不等苏若水解释完,江有才一甩袖,已经大步出了房门。
屏风外磕头的小丫鬟已经站了起来,带着江有才就往花园走。
“侯爷!”
苏若水心知,今日要是让江有才去见了夏姨娘,那她跟侯爷之间,就再无回复的可能了。
此刻也顾不得礼义廉耻,苏若水只卷了被子,抱着胸前,箭步冲下了榻,在厅堂里抓住了往外走的江有才,声音凄凄惨惨戚。
“江郎,你真的不要若水了吗?你我夫妻情意到此为止了吗?你忘记了,当年在靠近护城河的那个小院,你曾经说过,这辈子,再也不要我苏若水受一点委屈了的。”
多年夫妻,苏若水对江有才当然有情,只不过有时候,情意里掺杂了太多的东西,到了最后反而让人看不清真心。
她一边说着,一边往下落眼泪,盈珠满眶,盼君垂怜。
江有才迟疑了一下,不由的想到了那时候的苏若水。
苏若水见有戏,手已经攀上了江有才的手臂,眼神殷殷切切。
“夏姨娘对你说了什么?竟然让你发这样大的火气?”
江有才皱着眉头,语气微微松软。
苏若水连忙回道,“她出口对我不敬,说我,说我...”
夏姨娘说的是当年姨娘们灌药的事情,这件事情若是被江有才知道,哪里还会有好言好语的江有才?
所以她不敢说。
夏姨娘当然也是吃准了苏若水不敢挑明这种阴私的手段,这才敢在花园的时候满是嘲讽的说这件事情。
“侯爷,夏姨娘冤枉啊!求您去看看夏姨娘吧!”
夏姨娘身边的那个小丫鬟见势,直接往江有才的面前一跪。
“这里有你说话的地方吗?来人,把这丫鬟拖下去掌嘴!”
苏若水原本就说不出来夏姨娘到底说了什么不敬的话,正愁着,见这丫鬟还在火上浇油,当即就火冒三丈,对着那丫鬟嚷嚷。
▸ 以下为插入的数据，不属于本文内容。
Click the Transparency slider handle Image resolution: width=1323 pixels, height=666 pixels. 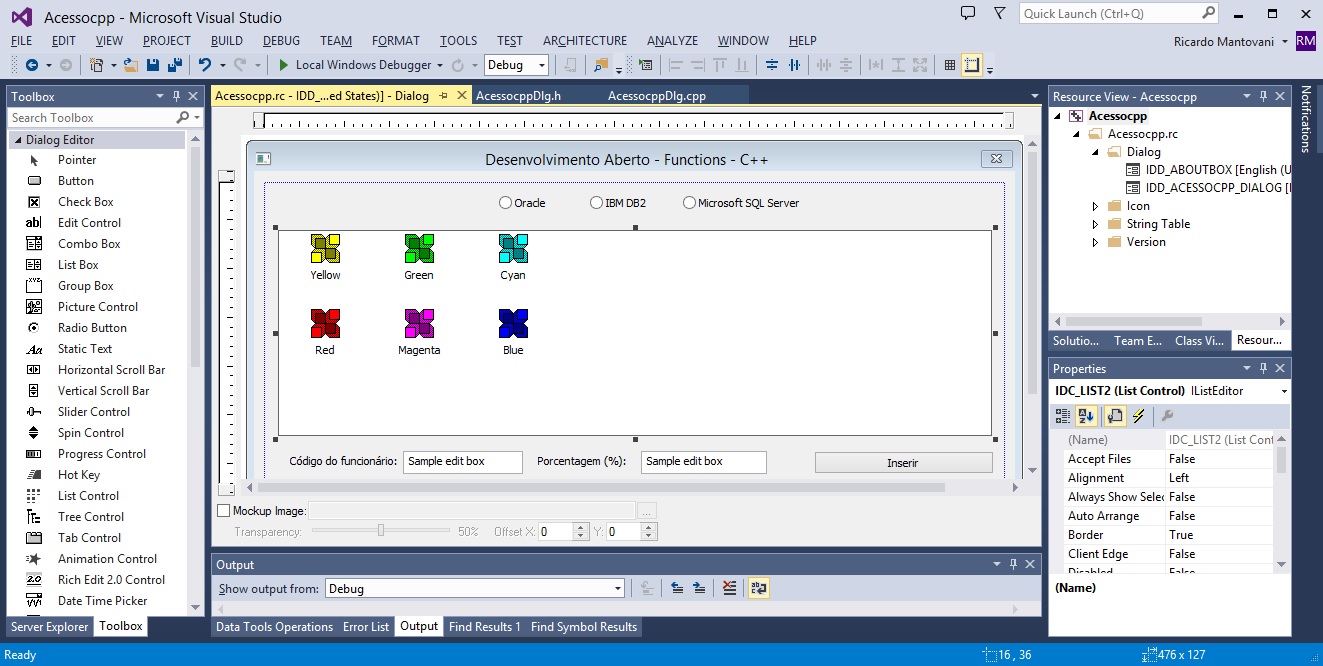[x=381, y=531]
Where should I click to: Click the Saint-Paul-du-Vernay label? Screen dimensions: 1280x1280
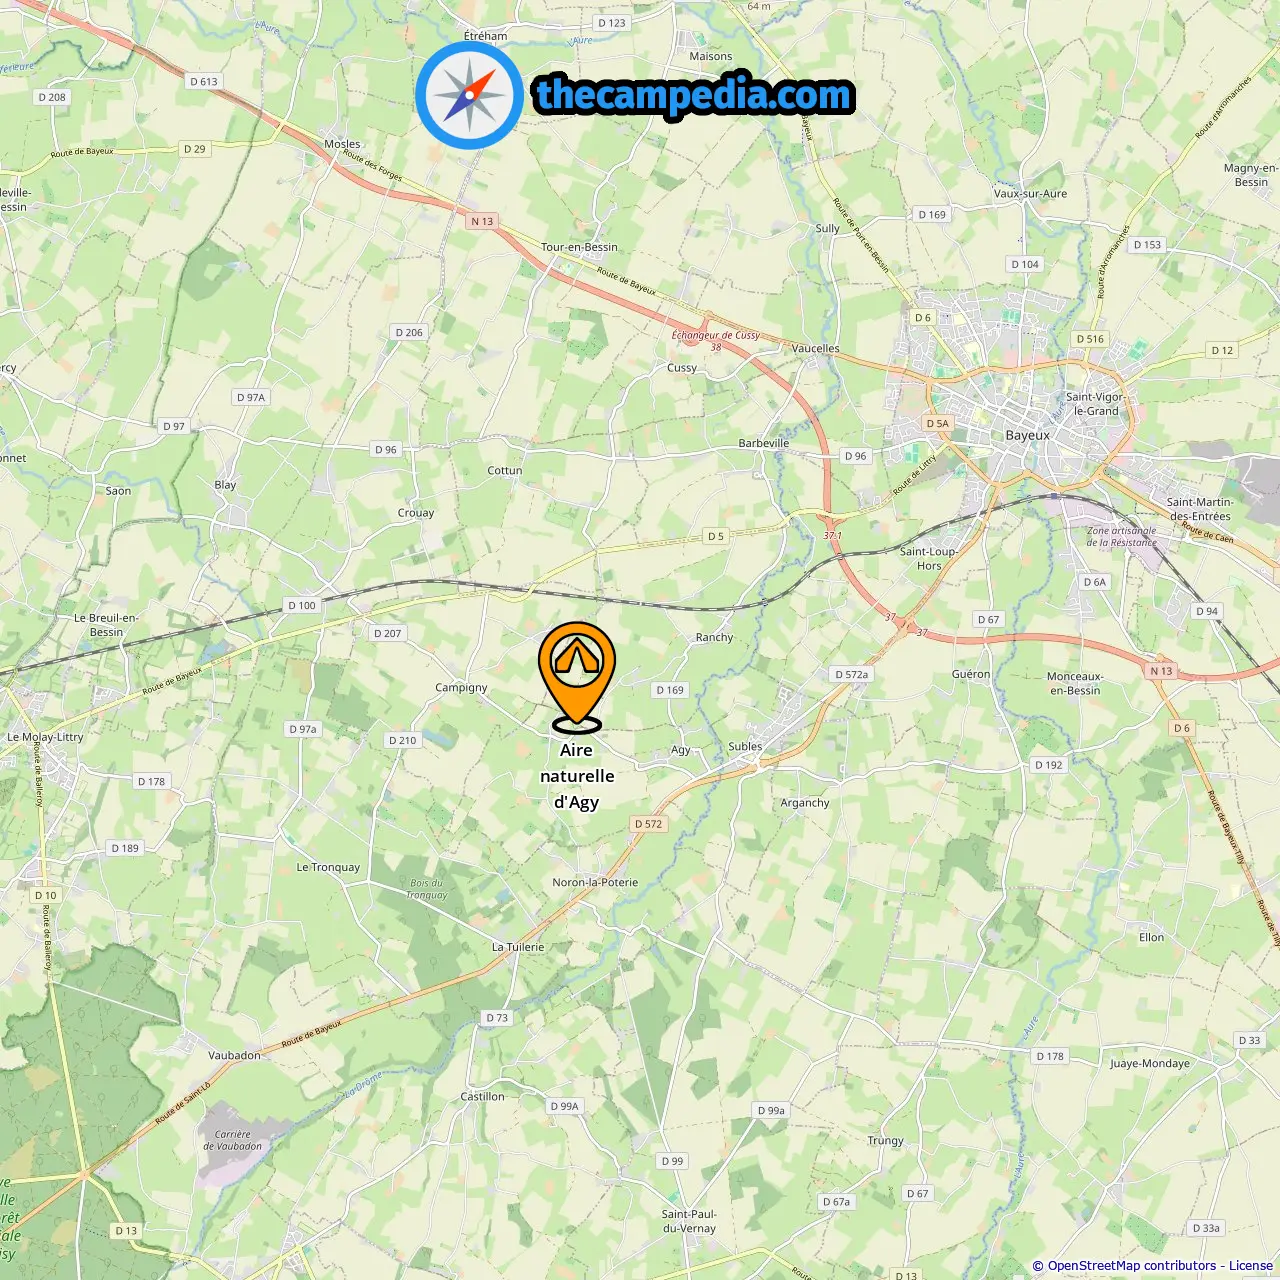[689, 1221]
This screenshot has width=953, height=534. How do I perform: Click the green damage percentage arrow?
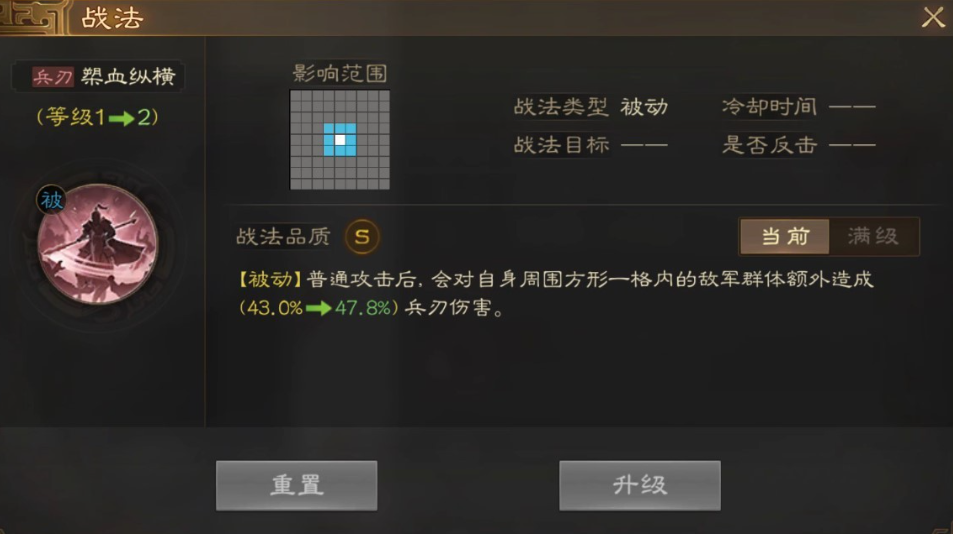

这一声彻底提醒了江有才,他挥开了苏若水的手,头痛的捏了捏太阳穴,声音有些疲累。
“若水,你回去吧,没有事情就不要出来了。”
“侯爷这是什么意思?是要禁足我的意思吗?”
禁足了,断绝了苏若水的一切人脉往来,她就不能再去搬救兵了,这简直要了她的命!
“你自己好好想想,这些年你给我,给侯府带来了什么吧!”
江有才说完,带着丫鬟大步的走出了前院,无论苏若水怎么哭喊,再也不愿意回头再看一眼。
......
“后来呢?”
江浸月脚勾着头,一边拉韧带一边问绿萝。
绿萝脸上青紫还没有退下去,有时候牵动表情还会夸张的龇牙咧嘴一番。
“后来,我听绿棠姐姐说,侯爷到了花园里的时候,夏姨娘还磕在地上,脸颊上有明显的红掌印,嘴角甚至还有血迹,这可把侯爷吓坏了,抱着就去了夏姨娘的院子,等到大夫从夏姨娘院子出来之后,又让人把苏若水院子里的好几个婆子丫鬟发卖了,听说给夏姨娘掌嘴的那个婆子,当场就被切下了一根小拇指。”
绿萝捂着脸,神色微微兴奋。
“现下侯府里所有人都在说,侯府要变天了,要换女主人了呢。”
“意料之中。”
江浸月抿嘴笑了笑,换了条腿压。
苏若水只要在一个人的时候,太好对付了,如今连江浸月也想不出来,江清歌会用什么方法,让江有才回心转意。
“二小姐这么开心?那是否愿意把解药给我?”
窗户动了下,临姨娘从窗户外面,利落的爬了进来。